Some chemicals that are disclosed on the labels of the products in this report also raise safety concerns. They include sunscreen and ultraviolet-protector chemicals associated with hormone disruption and 24 chemical sensitizers that can trigger allergic reactions (European Commission Scientific Committee on Cosmetic Products and Non-Food Products (EC) 1999).
To make matters worse, FDA lacks the authority to require manufacturers to test cosmetics for safety, including fragranced products, before they are sold to consumers. People using perfume, cologne, body spray and other scented cosmetics like lotion and aftershave are unknowingly exposed to chemicals that may increase their risk for certain health problems.
In 1973 Congress passed the federal Fair Packaging and Labeling Act. The law, which requires companies to list cosmetics ingredients on the product labels, specifically exempts fragrances. Since then, the vague word "fragrance" is all you'll find on the label. If there's anything to be grateful for in this, "fragrance" is a recognizable word that is easily avoided by label readers.
The FDA has not assessed the vast majority of these secret fragrance chemicals for safety when used in spray-on personal care products such as fragrances. Most have not even been evaluated by the safety review panel of the International Fragrance Association (IFRA) or any other publicly accountable institution.
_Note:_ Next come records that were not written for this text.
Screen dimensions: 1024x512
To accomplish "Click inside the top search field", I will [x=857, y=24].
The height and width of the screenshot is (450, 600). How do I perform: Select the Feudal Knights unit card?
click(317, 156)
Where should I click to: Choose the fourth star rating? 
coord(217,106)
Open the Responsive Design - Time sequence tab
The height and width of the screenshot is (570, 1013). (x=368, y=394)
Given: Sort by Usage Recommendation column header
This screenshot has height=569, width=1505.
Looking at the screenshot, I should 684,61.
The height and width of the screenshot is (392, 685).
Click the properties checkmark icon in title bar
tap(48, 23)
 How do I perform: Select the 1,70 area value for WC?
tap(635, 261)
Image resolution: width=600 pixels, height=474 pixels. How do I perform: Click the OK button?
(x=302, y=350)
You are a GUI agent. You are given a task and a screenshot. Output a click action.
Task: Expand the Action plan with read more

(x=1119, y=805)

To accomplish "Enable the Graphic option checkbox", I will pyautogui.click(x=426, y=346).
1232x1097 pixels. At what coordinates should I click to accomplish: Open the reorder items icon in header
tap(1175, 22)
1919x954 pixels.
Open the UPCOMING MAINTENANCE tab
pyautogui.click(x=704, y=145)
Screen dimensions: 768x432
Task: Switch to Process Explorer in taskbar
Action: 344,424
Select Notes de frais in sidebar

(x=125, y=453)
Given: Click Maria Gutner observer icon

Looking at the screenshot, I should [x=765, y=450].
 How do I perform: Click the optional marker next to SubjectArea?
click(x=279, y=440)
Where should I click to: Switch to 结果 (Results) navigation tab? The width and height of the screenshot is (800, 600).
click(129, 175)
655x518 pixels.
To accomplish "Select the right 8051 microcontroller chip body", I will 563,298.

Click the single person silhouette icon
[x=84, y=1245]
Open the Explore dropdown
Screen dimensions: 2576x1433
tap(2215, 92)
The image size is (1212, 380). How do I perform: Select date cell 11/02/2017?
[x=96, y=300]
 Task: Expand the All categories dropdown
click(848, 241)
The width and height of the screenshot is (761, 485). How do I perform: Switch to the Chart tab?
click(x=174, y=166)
Of the chemicals that have been tested, there isn't a lot of good news.
The vague term "fragrance" covers chemicals that can be linked to reproductive damage, hormone disruption, and can trigger allergic reactions.
Fragrances may be designed to make you smell better and feel good about yourself, but here at EWG we don't know how you can feel good when you don't know what you are putting on your body.
We hope this new report will help you make better-informed choices about your fragrances.